* _TASK DETAILS_
After locating the line with "How do I perform: Click the Sign In link?" in the data that follows, return it and every later line exactly, up to and including the line with "Given: Click the French".

* _Saved data entries_

* * * * *

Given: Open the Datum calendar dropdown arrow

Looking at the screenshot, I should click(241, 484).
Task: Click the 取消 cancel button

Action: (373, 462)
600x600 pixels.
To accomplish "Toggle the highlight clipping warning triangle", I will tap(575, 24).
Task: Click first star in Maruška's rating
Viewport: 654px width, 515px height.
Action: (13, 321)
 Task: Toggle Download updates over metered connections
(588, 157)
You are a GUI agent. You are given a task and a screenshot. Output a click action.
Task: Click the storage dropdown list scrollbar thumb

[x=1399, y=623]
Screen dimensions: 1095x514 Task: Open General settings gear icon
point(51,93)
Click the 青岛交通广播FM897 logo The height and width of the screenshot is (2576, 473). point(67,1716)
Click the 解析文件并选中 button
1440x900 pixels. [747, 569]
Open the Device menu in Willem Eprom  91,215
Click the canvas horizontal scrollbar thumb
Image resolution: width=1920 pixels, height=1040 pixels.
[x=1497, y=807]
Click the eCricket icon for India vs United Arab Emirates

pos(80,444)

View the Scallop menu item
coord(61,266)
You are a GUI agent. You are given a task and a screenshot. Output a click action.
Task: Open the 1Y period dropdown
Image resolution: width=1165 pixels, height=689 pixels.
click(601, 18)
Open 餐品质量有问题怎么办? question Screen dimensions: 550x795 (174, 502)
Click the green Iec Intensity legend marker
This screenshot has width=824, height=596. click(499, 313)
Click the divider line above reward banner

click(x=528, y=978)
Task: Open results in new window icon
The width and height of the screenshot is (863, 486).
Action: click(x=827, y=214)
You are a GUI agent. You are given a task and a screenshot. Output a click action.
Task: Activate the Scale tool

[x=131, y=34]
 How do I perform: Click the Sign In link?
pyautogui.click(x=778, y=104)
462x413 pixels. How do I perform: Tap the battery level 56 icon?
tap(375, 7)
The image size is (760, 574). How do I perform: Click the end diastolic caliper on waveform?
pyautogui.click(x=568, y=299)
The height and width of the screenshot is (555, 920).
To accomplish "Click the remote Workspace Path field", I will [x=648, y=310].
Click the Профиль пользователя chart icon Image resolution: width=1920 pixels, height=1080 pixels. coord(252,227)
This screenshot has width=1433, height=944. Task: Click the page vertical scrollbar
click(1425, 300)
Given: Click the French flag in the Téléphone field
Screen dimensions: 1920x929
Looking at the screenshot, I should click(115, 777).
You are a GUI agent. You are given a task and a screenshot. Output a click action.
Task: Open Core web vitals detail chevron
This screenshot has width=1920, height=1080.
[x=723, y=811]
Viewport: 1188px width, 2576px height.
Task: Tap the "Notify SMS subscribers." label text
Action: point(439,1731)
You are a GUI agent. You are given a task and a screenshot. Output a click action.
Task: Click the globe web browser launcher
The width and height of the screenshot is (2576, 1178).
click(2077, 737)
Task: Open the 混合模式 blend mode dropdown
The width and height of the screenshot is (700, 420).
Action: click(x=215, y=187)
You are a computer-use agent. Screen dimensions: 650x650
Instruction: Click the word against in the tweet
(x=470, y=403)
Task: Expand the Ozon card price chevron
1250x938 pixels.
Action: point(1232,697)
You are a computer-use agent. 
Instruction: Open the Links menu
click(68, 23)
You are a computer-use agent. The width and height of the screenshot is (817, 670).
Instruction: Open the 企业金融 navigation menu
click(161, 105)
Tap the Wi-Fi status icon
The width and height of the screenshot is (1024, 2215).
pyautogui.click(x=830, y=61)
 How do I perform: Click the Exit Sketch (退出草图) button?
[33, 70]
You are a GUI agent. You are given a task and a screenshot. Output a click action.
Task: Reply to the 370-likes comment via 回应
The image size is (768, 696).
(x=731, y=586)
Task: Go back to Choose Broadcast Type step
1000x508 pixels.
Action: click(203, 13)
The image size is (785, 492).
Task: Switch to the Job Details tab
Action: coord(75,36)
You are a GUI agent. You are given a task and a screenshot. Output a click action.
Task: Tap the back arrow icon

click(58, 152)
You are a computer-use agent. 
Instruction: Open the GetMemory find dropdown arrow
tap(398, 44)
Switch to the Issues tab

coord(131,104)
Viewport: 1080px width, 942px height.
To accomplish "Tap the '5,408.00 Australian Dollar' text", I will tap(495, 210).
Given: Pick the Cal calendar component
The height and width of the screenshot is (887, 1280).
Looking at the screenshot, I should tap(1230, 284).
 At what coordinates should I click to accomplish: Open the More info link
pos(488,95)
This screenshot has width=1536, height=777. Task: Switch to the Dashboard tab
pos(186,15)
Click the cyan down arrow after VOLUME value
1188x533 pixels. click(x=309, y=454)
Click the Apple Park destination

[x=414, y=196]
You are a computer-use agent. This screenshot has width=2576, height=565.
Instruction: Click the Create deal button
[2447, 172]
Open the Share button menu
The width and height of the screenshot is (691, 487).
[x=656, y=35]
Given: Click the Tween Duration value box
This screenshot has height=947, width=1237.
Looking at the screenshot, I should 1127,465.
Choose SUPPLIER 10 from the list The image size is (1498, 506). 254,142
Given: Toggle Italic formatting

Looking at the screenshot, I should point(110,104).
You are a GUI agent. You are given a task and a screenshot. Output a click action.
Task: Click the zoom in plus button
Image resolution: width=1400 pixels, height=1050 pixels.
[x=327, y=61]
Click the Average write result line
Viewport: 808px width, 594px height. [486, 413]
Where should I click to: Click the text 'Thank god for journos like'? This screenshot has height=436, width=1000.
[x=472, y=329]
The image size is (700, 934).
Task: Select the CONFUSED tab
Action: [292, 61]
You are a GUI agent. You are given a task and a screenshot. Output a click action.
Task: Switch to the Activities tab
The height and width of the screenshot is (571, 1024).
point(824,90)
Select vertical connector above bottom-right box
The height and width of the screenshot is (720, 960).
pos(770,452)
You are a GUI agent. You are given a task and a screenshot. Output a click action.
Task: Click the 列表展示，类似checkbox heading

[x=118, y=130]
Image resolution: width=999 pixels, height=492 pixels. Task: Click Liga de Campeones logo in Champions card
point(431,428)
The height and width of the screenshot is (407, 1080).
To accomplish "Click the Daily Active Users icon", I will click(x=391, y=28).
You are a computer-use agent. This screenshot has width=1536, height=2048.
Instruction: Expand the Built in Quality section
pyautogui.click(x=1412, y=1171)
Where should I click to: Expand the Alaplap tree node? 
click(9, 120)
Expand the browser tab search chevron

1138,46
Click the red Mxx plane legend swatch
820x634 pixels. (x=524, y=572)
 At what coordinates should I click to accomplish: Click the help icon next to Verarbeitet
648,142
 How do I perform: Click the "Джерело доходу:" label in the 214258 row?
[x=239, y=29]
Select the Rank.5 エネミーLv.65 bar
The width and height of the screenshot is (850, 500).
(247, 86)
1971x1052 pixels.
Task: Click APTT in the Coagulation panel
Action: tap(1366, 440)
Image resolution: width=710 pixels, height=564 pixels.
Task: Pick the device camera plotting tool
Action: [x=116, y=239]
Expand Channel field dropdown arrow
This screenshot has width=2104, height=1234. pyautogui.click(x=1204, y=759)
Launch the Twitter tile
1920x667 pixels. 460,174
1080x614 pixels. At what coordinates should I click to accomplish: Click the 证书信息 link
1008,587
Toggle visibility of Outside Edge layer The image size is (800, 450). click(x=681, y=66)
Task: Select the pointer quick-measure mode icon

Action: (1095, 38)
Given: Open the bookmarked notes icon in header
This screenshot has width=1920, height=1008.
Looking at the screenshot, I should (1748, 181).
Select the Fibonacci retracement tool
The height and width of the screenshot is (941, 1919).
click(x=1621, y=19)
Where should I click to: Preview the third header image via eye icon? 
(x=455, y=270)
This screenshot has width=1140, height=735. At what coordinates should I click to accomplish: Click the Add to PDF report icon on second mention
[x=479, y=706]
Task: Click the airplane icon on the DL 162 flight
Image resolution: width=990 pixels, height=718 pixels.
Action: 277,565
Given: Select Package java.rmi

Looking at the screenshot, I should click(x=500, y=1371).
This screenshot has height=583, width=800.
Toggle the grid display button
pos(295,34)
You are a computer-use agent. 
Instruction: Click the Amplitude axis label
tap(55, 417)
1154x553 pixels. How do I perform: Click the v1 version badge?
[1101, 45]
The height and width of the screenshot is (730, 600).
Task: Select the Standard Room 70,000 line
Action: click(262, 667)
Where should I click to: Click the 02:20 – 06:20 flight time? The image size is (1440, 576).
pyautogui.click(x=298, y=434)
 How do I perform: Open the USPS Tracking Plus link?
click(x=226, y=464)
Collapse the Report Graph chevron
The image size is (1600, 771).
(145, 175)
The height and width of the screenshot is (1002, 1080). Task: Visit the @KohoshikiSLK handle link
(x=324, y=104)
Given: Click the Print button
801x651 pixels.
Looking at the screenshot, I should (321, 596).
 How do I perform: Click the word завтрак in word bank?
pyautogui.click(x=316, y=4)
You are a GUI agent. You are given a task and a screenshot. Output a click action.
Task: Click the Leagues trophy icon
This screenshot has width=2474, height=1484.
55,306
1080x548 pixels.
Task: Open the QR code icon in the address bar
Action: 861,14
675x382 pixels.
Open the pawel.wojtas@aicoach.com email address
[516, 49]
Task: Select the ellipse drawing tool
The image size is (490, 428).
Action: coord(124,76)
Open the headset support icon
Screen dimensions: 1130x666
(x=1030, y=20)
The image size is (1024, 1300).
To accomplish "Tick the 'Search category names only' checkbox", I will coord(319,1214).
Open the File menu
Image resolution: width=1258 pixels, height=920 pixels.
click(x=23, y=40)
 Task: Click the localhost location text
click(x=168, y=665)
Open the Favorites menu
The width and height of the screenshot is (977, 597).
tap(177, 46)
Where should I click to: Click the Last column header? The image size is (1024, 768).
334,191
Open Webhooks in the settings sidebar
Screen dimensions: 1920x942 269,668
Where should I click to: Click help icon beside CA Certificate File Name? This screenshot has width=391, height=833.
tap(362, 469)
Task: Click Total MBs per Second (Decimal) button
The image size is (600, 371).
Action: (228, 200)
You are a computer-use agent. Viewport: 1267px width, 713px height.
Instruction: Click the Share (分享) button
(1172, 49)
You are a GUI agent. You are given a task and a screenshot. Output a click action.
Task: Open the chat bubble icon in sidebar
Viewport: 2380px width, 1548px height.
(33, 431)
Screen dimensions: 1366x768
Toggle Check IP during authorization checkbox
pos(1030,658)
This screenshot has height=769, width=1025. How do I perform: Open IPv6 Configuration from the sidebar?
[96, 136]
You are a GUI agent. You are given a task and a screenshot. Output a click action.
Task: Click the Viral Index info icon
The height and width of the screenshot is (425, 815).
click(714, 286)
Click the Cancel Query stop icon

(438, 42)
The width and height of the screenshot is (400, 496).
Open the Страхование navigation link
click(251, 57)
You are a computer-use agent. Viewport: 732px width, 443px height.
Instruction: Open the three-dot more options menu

* * * * *

* _OUTPUT FOR THIS TASK_
 How do I perform: Click the Sign In link?
pyautogui.click(x=778, y=104)
462x413 pixels. How do I perform: Tap the battery level 56 icon?
tap(375, 7)
The image size is (760, 574). How do I perform: Click the end diastolic caliper on waveform?
pyautogui.click(x=568, y=299)
The height and width of the screenshot is (555, 920).
To accomplish "Click the remote Workspace Path field", I will [x=648, y=310].
Click the Профиль пользователя chart icon Image resolution: width=1920 pixels, height=1080 pixels. coord(252,227)
This screenshot has width=1433, height=944. Task: Click the page vertical scrollbar
click(1425, 300)
Given: Click the French flag in the Téléphone field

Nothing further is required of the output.